#### The data
--*--
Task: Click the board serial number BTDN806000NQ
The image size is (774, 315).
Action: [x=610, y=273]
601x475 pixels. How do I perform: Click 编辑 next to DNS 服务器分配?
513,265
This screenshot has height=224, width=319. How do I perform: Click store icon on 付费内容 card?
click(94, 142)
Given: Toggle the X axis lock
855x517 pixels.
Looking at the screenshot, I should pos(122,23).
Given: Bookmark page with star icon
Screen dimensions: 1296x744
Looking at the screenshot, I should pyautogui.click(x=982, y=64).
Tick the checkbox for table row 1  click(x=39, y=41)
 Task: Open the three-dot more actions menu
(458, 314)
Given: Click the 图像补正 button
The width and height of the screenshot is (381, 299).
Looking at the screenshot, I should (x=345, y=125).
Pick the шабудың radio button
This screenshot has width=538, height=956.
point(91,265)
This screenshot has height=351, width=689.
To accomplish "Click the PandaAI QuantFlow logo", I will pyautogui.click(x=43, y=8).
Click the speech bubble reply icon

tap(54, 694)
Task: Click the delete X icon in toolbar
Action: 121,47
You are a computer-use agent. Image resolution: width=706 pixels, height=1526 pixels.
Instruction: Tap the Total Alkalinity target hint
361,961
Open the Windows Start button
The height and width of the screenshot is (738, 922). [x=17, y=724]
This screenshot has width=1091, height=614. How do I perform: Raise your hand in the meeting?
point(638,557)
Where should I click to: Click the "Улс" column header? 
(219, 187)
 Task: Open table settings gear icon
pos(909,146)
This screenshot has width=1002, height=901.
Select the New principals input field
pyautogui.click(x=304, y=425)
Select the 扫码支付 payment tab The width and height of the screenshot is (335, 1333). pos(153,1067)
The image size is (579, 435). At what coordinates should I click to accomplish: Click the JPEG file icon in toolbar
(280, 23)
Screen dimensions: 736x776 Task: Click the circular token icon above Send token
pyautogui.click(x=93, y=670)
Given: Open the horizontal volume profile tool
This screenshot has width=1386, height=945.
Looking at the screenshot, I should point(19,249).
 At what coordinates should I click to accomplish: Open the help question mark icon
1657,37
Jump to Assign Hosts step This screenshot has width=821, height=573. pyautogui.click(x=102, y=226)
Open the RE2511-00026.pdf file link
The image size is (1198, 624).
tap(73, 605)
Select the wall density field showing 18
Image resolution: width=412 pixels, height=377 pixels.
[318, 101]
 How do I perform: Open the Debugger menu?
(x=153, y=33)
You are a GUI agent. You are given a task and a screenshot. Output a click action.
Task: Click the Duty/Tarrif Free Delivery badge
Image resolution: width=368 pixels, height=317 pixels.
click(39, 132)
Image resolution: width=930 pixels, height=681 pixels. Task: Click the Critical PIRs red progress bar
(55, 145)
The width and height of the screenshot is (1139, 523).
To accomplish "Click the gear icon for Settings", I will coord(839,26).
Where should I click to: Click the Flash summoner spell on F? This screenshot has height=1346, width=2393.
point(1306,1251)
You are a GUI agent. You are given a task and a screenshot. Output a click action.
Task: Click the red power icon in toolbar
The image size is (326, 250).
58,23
--*--
#### Exercise requirements
Retype everything from the row containing "Open the Windows Start button" down to the row containing "pyautogui.click(x=304, y=425)", both included, without changing anything.

#### Exercise output
Open the Windows Start button
The height and width of the screenshot is (738, 922). [x=17, y=724]
This screenshot has width=1091, height=614. How do I perform: Raise your hand in the meeting?
point(638,557)
Where should I click to: Click the "Улс" column header? 
(219, 187)
 Task: Open table settings gear icon
pos(909,146)
This screenshot has width=1002, height=901.
Select the New principals input field
pyautogui.click(x=304, y=425)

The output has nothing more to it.